Managing Processes #BPM2009

I attended the session on managing processes in the afternoon: this is a standard session made up of the presentation of three papers.

Extending BPM Environments of your choice with performance related Decision Support, by Mathias Fritzsche, Michael Picht, Wasif Gilani, Ivor Spence, John Brown and Peter Kilpatrick. The focus was on annotation of processes across multiple modeling environments to allow for combination of process monitoring data regardless of the execution environments; this is of specific use for end-to-end processes that span multiple environments such as a BPMS, an ERP system and outsourced processes.

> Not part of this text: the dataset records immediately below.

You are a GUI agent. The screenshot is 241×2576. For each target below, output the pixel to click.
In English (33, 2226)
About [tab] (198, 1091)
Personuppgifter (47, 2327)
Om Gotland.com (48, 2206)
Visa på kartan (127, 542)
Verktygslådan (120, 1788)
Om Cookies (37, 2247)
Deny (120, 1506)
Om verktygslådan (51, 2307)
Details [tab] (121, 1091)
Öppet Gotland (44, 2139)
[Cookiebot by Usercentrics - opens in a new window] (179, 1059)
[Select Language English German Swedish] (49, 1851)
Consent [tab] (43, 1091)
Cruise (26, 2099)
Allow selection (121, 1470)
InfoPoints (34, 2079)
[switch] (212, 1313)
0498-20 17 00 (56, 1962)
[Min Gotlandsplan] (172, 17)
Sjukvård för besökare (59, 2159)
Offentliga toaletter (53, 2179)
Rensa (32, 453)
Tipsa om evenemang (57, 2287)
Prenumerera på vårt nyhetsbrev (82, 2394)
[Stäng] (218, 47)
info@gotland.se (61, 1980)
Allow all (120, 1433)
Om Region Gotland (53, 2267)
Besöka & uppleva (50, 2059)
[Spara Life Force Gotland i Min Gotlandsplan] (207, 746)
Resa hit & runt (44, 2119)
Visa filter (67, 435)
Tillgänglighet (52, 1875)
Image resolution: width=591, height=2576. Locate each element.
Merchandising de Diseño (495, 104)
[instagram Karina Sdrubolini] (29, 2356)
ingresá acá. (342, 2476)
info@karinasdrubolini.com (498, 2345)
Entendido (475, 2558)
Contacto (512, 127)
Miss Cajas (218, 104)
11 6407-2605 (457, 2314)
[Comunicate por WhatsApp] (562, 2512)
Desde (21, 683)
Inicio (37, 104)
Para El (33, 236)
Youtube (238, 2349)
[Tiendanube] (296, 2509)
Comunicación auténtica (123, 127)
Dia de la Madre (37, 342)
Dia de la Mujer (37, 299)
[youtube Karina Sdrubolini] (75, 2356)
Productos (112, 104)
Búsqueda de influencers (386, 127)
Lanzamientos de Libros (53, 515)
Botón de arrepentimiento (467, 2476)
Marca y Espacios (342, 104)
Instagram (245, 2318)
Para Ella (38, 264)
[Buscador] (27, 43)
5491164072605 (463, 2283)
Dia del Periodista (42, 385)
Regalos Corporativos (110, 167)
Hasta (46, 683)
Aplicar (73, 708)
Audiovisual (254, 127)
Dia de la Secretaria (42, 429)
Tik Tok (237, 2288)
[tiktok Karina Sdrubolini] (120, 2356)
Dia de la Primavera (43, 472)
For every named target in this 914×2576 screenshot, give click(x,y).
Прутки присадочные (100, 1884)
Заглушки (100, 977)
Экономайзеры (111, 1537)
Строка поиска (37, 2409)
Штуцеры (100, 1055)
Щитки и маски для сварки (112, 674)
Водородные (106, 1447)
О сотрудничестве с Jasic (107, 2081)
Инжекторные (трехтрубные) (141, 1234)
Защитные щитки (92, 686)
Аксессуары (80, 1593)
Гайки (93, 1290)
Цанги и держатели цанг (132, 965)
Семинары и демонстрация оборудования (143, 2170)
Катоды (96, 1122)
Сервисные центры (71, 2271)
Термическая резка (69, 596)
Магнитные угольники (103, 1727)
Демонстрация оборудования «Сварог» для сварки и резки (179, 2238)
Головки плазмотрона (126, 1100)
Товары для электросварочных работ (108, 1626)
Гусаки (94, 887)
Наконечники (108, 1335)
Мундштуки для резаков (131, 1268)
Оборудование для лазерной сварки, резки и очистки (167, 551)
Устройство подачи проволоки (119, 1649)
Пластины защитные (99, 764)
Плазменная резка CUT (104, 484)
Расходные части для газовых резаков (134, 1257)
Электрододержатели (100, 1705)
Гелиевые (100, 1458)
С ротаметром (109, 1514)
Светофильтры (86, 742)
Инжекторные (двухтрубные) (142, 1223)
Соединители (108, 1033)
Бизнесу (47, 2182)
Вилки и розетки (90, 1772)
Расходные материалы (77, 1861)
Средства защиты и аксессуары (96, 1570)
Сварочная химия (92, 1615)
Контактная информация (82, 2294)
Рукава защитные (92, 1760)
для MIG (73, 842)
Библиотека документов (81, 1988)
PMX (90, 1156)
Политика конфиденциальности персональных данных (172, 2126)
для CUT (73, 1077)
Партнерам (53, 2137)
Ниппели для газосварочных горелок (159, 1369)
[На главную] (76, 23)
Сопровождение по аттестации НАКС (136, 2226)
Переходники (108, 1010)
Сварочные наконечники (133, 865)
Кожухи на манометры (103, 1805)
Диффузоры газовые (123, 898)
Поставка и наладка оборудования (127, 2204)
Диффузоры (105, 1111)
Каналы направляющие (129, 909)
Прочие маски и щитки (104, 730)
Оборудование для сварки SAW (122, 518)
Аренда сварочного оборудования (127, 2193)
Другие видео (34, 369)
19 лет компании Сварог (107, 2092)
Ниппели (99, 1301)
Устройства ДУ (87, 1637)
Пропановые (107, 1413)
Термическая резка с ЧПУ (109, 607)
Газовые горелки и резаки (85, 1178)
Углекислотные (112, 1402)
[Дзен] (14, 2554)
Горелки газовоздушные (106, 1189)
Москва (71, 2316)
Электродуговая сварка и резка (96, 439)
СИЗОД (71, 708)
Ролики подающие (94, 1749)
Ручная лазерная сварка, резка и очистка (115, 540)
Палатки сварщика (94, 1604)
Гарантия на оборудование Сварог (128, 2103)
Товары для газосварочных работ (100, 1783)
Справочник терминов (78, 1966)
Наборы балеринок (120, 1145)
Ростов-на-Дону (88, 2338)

Business Process-based Resource Importance Determination, by Stefan Fenz, Andreas Ekelhart and Thomas Neubauer. This is motivated by risk analysis, since risk calculations will be incorrect if there is insufficient information about the resources attached to specific business processes, and how those resources are used by other processes across the organization. This seems pretty straightforward: each resource and its importance to a business process and in the larger organizational context are required as input, as well as the process model in Petri Net form and the resource’s usage within the process; the research determined a calculation method for global importance for resources. The applicability, however, is key: the importance of the resources (these are automated resources, such as mail servers) ties into risk management and business continuity planning.

Case Study and Maturity Model for Business Process Management Implementation, by Michael Rohloff. I admit to losing a bit of focus during this presentation, so no notes, but I’ve given you the link to the paper so you can read it yourself. 🙂

The session was very sparsely attended, which means that most people are either at the tutorial on “A Business Process is more than a Workflow” or are skipping school to take advantage of the lovely weather.